The herbarium consists of 10 large cabinets in what used to be the hazardous materials room in the biology wing of the Science Center. Moore and his students will take the preserved plants and mount them on high-quality archival card stock. Everything he has collected has digitized collections data associated with it, and he hopes to eventually make both the specimens and their data publicly available.

“Mounted samples can last for centuries. They form a permanent record of the things we’ve collected. They’re valuable for understanding the evolution of what we call morphology— roughly speaking, the anatomy of plants. They can also help to confirm whether species are new or not.”

This particular collection of plants is new to Oberlin, but the idea of an herbarium certainly isn’t. In fact, Oberlin once boasted an herbarium with more than 200,000 specimens. The collection was sold off in two events, first in the 1960s to Ohio State University, and next in the 1990s to Miami University. When Moore arrived, all that was left were a couple of cabinets and some odds and ends.

Moore announced his plans a couple months ago on Twitter, and news in the plant research community went viral. “Immediately, everyone was offering specimens as gifts” to the new herbarium, Moore says. “The director of the herbarium at Miami University isn’t even on Twitter, and the next day he sent an email asking if I’d like duplicates from our old collection.”

Without a strong advocate, Moore explains, collections such as these are in jeopardy.

“Most people don’t understand why we need to do this. It’s a valid question,” he says. “In these collections are the biological heritage of the earth. A photo cannot capture the anatomy of an organism. I want to know the internal anatomy—what the seed looks like on the inside. There’s no substitute in this day and age.

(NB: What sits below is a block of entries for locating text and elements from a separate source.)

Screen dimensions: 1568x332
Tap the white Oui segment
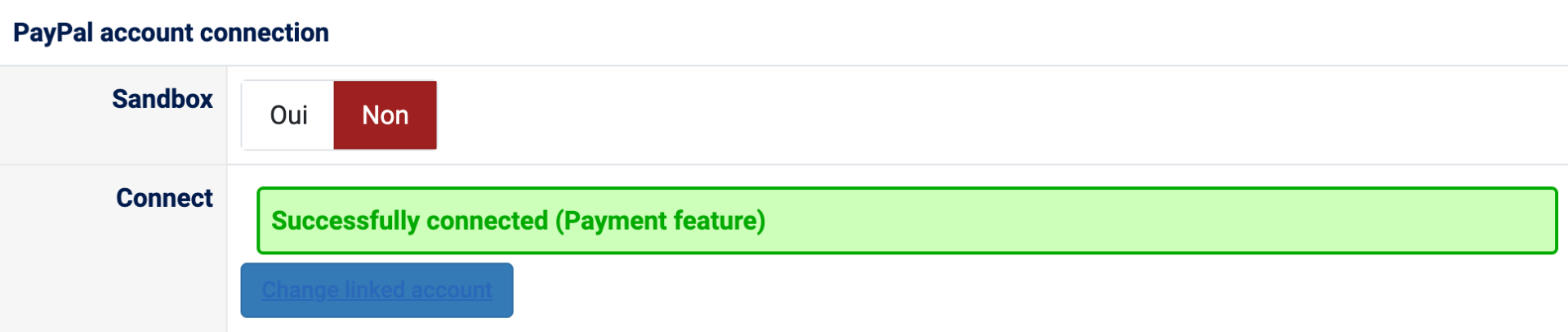(288, 115)
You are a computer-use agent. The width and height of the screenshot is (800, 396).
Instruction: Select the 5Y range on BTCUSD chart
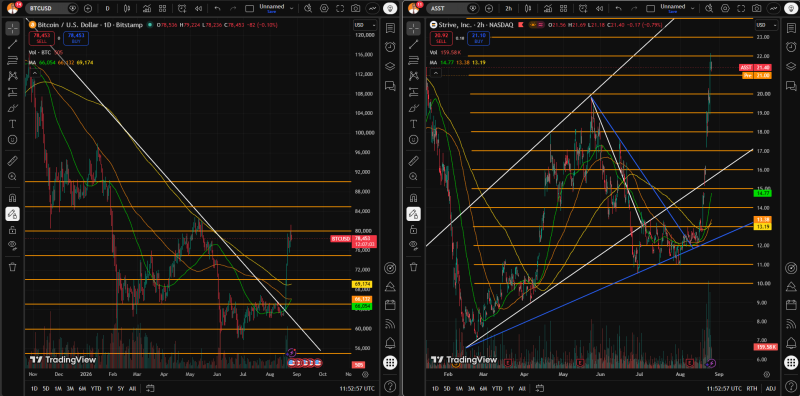tap(120, 388)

“Second, you can document in space and time when and where something lived. It is because of biological collections that have been made in New England for the last 200 years that we know that plants are now flowering earlier than they were 200 years ago. It is a direct impact of global warming.”

The value to Oberlin is pedagogical. The collection gives students the opportunity to work with plants they otherwise wouldn’t see, and it has the potential to get more people interested in studying biodiversity and botany.

“Personally, I worry a lot about the growing disconnect between modern folks and nature,” Moore says. “If I were a professor at Oberlin 100 years ago, all of my students would know what an oak tree was. That is a rare thing these days. There are real problems with that in terms of how we treat nature and what it means for conservation in the long run. If this is one way I can get more students interested in studying nature, that’s great for me.”